É. Pinon (AFG) : "La relance ne doit pas uniquement profiter aux très grandes fortunes"
Décideurs. Comment les sociétés de gestion font-elles face à la crise ? Qu’en est-il du mouvement de décollecte constaté sur les OPC de droit français au cours des premiers mois de l’année ?
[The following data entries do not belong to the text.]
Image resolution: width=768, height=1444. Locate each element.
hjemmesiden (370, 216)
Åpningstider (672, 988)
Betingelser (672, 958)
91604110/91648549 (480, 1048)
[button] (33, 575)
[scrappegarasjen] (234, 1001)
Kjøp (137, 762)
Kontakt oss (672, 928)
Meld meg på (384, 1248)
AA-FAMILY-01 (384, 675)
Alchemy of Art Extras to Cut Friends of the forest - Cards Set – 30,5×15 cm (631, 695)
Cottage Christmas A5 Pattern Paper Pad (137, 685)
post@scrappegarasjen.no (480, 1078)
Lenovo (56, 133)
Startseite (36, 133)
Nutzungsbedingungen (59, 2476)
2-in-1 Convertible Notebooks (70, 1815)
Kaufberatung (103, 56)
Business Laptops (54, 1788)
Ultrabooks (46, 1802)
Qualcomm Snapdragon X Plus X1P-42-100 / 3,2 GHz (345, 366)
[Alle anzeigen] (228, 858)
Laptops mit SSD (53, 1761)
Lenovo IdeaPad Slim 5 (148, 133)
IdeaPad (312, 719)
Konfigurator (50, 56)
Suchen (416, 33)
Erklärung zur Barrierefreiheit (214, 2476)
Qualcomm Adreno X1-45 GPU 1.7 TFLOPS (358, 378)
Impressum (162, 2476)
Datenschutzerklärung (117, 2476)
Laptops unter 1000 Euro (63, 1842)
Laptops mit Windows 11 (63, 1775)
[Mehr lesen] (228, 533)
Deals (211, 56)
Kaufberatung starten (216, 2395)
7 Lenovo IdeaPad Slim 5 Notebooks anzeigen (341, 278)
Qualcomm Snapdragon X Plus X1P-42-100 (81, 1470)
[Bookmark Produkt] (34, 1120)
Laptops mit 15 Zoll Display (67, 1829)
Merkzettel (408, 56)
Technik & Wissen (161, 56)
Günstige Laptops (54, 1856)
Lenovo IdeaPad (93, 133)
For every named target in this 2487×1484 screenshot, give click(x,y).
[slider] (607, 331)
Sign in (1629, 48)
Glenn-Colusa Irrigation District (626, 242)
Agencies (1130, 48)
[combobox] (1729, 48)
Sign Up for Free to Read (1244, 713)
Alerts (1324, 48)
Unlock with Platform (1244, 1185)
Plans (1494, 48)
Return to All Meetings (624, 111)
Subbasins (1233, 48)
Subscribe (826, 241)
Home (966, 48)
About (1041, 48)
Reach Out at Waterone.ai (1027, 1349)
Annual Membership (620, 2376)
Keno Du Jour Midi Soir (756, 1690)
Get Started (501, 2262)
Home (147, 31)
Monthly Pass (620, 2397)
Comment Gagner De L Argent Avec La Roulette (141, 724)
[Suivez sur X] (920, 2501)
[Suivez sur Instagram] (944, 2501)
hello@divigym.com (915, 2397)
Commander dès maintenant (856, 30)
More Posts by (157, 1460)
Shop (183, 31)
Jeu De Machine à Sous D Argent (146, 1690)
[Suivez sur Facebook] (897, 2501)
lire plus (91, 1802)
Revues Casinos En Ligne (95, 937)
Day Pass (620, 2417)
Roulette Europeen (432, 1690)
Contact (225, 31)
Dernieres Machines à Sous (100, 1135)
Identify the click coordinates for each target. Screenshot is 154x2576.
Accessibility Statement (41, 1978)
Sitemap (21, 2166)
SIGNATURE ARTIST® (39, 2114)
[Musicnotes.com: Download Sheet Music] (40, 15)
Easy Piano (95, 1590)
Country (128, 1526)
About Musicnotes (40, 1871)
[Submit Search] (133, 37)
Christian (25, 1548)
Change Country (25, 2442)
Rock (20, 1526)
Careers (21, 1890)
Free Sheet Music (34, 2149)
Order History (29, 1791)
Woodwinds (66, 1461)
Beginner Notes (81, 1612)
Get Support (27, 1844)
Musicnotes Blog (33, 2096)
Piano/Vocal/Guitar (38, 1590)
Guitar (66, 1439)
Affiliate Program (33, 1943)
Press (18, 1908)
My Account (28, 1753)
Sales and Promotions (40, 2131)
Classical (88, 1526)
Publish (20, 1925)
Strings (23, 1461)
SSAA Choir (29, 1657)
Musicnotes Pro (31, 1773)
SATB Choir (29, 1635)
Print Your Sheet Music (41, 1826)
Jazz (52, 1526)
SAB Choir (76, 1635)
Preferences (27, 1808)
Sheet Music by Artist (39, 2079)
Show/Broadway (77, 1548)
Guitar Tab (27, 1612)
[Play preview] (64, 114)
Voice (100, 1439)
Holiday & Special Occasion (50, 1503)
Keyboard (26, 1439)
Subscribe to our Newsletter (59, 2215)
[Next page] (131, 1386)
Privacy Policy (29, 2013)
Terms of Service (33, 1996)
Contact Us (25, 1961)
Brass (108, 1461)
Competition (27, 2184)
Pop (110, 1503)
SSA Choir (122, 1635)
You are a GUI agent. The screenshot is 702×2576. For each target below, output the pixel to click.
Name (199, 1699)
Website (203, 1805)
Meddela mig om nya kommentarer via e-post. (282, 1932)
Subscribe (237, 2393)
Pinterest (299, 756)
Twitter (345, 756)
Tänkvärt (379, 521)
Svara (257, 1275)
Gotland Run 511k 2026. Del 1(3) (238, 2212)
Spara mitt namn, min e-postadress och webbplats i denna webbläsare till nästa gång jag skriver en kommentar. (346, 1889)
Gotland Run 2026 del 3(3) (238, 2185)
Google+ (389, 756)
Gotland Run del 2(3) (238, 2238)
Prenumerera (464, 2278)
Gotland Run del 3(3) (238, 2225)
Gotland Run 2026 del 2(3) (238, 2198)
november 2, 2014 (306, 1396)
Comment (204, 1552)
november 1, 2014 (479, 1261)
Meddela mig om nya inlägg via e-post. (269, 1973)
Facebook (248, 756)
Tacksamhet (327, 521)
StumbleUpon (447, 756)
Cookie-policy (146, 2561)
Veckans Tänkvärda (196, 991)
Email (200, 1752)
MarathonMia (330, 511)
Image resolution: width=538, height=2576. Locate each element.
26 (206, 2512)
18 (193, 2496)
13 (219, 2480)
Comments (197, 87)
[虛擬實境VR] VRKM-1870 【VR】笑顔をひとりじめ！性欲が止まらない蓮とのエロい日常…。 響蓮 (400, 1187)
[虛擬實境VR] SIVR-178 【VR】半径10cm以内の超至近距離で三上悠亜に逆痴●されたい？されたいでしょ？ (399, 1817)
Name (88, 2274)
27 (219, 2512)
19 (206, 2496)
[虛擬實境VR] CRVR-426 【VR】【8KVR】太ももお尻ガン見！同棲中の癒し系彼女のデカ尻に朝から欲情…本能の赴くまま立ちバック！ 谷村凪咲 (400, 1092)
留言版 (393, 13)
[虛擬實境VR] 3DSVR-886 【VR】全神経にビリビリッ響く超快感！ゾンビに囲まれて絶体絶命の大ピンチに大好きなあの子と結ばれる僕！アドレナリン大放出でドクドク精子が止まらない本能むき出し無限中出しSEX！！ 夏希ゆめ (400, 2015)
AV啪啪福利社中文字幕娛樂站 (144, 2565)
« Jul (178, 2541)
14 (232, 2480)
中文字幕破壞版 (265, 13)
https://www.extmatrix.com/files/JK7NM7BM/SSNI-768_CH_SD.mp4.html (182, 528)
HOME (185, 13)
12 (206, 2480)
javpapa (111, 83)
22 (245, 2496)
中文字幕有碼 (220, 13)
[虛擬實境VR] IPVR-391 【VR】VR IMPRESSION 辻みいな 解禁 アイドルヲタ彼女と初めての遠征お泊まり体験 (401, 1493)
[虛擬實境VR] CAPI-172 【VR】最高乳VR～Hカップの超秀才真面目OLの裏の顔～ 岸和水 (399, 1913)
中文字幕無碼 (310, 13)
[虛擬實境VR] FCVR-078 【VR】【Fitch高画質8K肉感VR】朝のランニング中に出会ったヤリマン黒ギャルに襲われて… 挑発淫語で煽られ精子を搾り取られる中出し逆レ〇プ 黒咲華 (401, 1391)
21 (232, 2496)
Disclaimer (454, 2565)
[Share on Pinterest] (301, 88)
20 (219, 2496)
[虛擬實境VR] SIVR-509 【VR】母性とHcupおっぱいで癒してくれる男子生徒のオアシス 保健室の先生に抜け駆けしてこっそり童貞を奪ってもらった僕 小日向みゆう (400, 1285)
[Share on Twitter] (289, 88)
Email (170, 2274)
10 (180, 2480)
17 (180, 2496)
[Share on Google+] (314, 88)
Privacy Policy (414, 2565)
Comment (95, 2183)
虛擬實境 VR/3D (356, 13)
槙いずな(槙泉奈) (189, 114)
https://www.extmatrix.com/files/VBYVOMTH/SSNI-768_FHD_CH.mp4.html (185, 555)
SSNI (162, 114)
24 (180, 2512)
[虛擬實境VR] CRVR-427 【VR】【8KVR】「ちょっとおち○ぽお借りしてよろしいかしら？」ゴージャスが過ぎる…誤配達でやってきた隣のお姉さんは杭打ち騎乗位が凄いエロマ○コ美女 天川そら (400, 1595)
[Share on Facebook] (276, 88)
Éric Pinon. Au cours de la première partie de l’année, les sociétés de gestion ont dû faire face à une décollecte significative. Malgré cela, les chiffres arrêtés à la fin du mois d’octobre sont très encourageants car, les actifs se retrouvent au même niveau qu’en début d’année. Les fonds monétaires et obligataires affichent respectivement, sur les 8 derniers mois, un retour de collecte de + 48 milliards d’euros et de + 4,5 milliards d’euros. Celle-ci est également légèrement positive pour les fonds actions. En parallèle, les marchés financiers se sont bien repris après le trou d’air du mois de mars. Le secteur de la gestion d’actifs a donc fait preuve de résilience. Les sociétés de gestion ont pu appliquer avec succès leur plan de continuité d’activité (PCA) au service de leurs clients. Grâce à cela les sociétés de gestion ont été en activité malgré le confinement, elles n’ont pas rencontré de problèmes de trésorerie. Fort logiquement, elles ont même été exclues de la mise en œuvre des aides d’État, notamment du Prêt garanti par l'État (PGE).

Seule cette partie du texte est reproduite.